Internal documents that a user might be interested in.
Data available on the web.
…
Once the data is retrieved from potentially multiple data sources, we rerank it similarly like in regular RAG. This is also and important step as multiple different data sources utilising different storage technologies can be integrated into the RAG system here. Complexities of the retrieval process can be hidden behind tools given to the agent.
We try to compose the answer (or multiple answers or a set of actions) straight via LLM. It can happen in the first round or after the Reflection happens.
The answer gets analysed, summarised and evaluated for correctness and relevance:
If the Agent decides that the answer is good enough, it gets returned to the user.
If the Agent decides that the answer needs improvement, we try to rewrite the user query and repeat the generation loop. This is where the second difference of Regular vs. Agentic RAG is implemented.

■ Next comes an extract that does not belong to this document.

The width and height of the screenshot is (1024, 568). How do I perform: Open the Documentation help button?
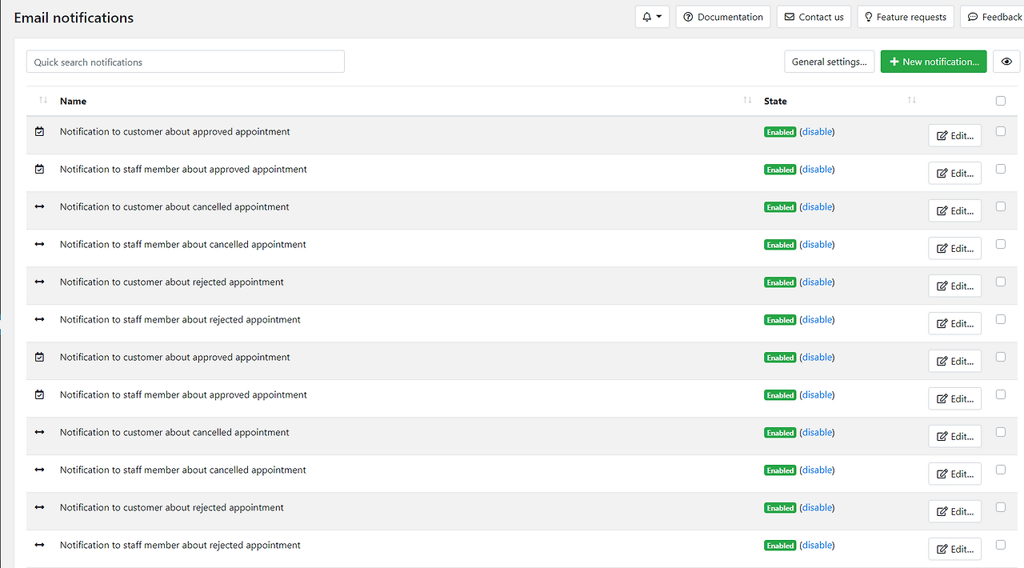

Recently open-sourced MCP project by Anthropic can supercharge the development of Agentic RAG applications. Learn how in one of my previous Newsletter episodes:
Wrapping up.
We have reviewed the evolution of Modern RAG architectures. RAG is not dead and is not going anywhere anytime soon. I believe the architectures will continue evolving for some time to come and it is a good investment to learn them, and understand when to use what.
In general, the simpler the better as you will face new challenges while making the system more complex. Some of the emerging challenges include:
Difficulties in evaluating the end-to-end system.
Increase in end-to-end latency due to multiple LLM calls.
Increase in the price of operation.
…
This is it! Hope to see you in the next issue.